My Vaping journey started with a CE5+ and some liqua 18mg juice. I was determined to stop so this was my last resort and had to make it work. After having the ce5 for a couple of days I felt the need for more batteries and atties , got some vivi novas,Iclear30 and 900mah batteries. This then lasted a couple of weeks again until I got hold of @Oupa who introduced me to Variable voltage and evods. tried a couple of his juices at the same time and I was in vaping heaven. From then i all ways had this urge to buy something new spent hours and hours on vaping websites and youtube. From there it was all downhill with compulsive upgrade disorder. started at the bottom and worked my way from Vamo,evic, Mvp, svd to various mechmods and drippers at 1 Stage I had about 15 mods with different types of atties. Even tho I was satisfied with the vape I always had the urge to buy something new which led me to buy Revns kayfun plus roller combo and the russian which is awesome gear and gives a really good vape. But some how there was still a urge for something new. So there was only one thing left I really really wanted to try and that was the REO Grand + RM2 From REOSmods. I all ways loved dripping and always had a dripper setup I just hated the part where you needed to drip every other drag. this is where the Reo caught my attention.

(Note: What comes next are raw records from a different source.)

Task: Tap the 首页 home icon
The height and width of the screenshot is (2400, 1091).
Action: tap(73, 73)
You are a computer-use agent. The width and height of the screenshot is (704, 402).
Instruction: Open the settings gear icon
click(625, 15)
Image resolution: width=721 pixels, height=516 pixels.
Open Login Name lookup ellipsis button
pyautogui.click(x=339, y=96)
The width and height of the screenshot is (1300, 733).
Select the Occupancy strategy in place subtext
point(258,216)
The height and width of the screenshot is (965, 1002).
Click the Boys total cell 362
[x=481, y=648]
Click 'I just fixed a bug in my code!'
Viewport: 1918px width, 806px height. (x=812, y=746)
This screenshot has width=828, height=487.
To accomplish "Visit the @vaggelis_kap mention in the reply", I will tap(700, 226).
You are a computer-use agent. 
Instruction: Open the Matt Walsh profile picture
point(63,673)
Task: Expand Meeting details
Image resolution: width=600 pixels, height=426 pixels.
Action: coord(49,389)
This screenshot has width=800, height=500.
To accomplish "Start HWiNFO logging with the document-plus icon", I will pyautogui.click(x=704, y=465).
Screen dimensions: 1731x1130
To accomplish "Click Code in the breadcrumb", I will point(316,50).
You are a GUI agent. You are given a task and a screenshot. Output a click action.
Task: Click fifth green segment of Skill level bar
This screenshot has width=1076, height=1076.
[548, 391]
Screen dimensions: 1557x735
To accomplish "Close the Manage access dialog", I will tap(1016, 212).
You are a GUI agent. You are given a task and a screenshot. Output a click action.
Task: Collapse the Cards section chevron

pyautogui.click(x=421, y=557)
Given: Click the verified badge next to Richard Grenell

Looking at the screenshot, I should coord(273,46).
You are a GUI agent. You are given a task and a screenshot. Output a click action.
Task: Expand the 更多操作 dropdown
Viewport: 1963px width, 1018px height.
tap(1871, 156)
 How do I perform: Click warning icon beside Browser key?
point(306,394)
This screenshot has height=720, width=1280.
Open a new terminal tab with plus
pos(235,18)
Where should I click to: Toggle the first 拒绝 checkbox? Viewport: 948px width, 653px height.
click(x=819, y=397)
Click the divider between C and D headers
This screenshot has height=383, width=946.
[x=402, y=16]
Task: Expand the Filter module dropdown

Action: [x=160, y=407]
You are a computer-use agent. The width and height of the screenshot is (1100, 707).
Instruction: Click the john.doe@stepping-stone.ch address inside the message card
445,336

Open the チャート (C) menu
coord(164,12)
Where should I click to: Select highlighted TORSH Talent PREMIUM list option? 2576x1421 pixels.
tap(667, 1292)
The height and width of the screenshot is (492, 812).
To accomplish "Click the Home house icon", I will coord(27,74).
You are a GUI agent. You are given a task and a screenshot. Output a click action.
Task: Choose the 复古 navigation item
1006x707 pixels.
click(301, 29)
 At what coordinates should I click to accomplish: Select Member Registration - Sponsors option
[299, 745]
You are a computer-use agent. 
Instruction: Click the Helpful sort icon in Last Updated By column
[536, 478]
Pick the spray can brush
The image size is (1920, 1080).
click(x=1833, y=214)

So I am using the reo grand + Rm2 for roughly a week and my thoughts are just WOW. I all ways thought argh the reoauts are just a bunch of Groupies lol.

*Setup*
So setting up the reo was a breeze coming from building coils I had no issue setting it up. Coil position on the RM2 is very important or at least to me. It could make or break your reo experience. I Familiarized my self with the device warmer in the morning then later during the day so I built a .88ohm coil which is perfect for me. As the battery dies down the vape becomes cooler as the day goes along.

*Build Quality*
This is a rock solid device which I doubt can break easily. Made out of solid aluminum. The Rm2 Is made out of brass and i think it silver plated or something like that. Its very easy to bore out the airhole being brass its soft and can easily be opened with a knife or similar object. Some may not like the fact that its brass personally I dont care it was much easier for me to bore the hole out for the perfect draw for me vs a stainless steel atty. All round I take my hat off for Rob who designed this device.

*The Vape*
I have been dripping for a while but never dripped in a atty that is as tiny as a rm2. I think the size Plays a major rule in the flavor this bottom fed rda delivers. All my juices taste different in the rm2 in a good way.
The throat hit I can tailor to how I want it by positioning the coil higher or lower. The Rm2 delivers a fantastic throat hit. Vapor production is beautiful. You will need to customize the air hole and coil to suit your vaping style. Squonking takes some time to get use to. I sqounk after every 5 or puffs

*The Company REOSmods*
1st off i would like to say that with regards to customer service this man is a legend. I sent him a Pm thinking I would probably get a response in a couple of days, If I remember correctly he responded in like 20 min. Very Helpful and willing to guide you as well as answer all your questions. I Had some issues with my 1st order which does not happen often where shipping took longer then usual. Rob immediately
offered to resend the package and even allowed me 2 1st decide if I wanted to add anything more to the order. That order showed up after about 12days and I contacted Rob and he gave me 2 options either I leave it and it will be sent back to him or for all the trouble we had we can take it at a reduced price. He asked me to make an offer which I did being a coloured it was a ridiculous offer lol. but we settled on a steal of a deal. If I could get them at that price again I would most likely buy 5. 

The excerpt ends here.